Born to an impoverished family in deepest Georgia and expelled from his religious school, Stalin turned to crime at a young age. Following the Russian Revolution and the toppling of the tsarist regime, he successfully gained access to the elite circle of the new Socialist leaders before seizing power and establishing a repressive dictatorial regime. Under Stalin’s rule, the bright future that the Revolution had heralded turned into a nightmare. He became a symbol of extreme Communism and the embodiment of modern barbarism, and made the USSR a model of totalitarianism. His reign stands out for its length and the scope of his actions, making him one of the most influential politicians of the 20th century.
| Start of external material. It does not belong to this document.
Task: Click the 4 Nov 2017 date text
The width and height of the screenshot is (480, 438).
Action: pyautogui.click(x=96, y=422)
After his death, the revelation of the extent of his crimes destroyed what was, undoubtedly, the greatest utopia of the 20th century. However, years after his death, he still inspires a certain amount of fascination. After the fall of the Soviet Union, his popularity increased again in Russia, where his legacy was reconsidered and idealised.
The man of many surnames
Throughout his life, Stalin had many surnames and pseudonyms. He was called Sosso (a diminutive of Joseph) during his childhood, and then took the name of Koba (an honourable bandit from a Caucasian adventure novel) when he went underground. Finally, he took on the surname Stalin, composed from the Russian word ‘stal’ meaning ‘steel’: ‘Stalin’ means ‘man of steel’.
Joseph Stalin.
Stalin was born on 18 December 1978 to a poor family who lived in the town of Gori, Georgia. His mother, Ekaterine Geladze (1858-1937), was a devoutly religious, ambitious and protective woman who worked as a maid for wealthy families. Besarion Dzhugashvili (c. 1850-1909), his father, was a cobbler and a violent alcoholic. Although the couple had four children, only Stalin survived, despite his fragile health: the smallpox he had caught as a child left him with a scarred face that would be carefully covered up in official pictures, while an accident involving a horse-drawn carriage permanently injured his left arm.
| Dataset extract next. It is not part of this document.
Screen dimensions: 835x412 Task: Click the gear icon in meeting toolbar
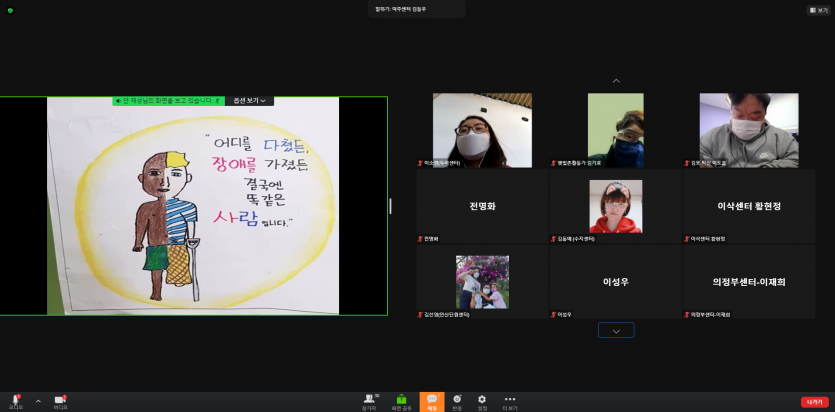point(482,399)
He attended the religious school in Gori, then the seminary in Tiflis (modern-day Tbilisi, capital of Georgia), where he demonstrated a talent for studying. Although he was a voracious reader and a good actor, he was also a difficult, authoritarian, aggressive, arrogant and merciless child, who refused to obey anything. He got good academic results until 1897, when he became less interested in his studies and more interested in politics, and lost his Christian faith. He was expelled two years later, ending his mother’s dream of seeing him become a bishop.
Stalin then began to campaign as part of small underground socialist groups in working-class towns in the Caucasus, stirring up unrest and increasing calls for strike action. He was arrested in 1902 by the Okhrana (the tsarist secret police) and sentenced to three years in exile in Siberia. After his escape, he joined the Bolshevik movement (a political movement which aimed to trigger a socialist revolution in Russia with the help of the alliance of peasants and workers) and met Lenin (Russian socialist revolutionary leader, 1870-1924), its founder, for the first time in 1905. Between 1908 and 1913, Stalin’s involvement in armed robberies and extortion (known as ‘expropriation of expropriators’, intended to obtain money for the Bolshevik party) earned him several arrests and sentences, but also the recognition of his peers.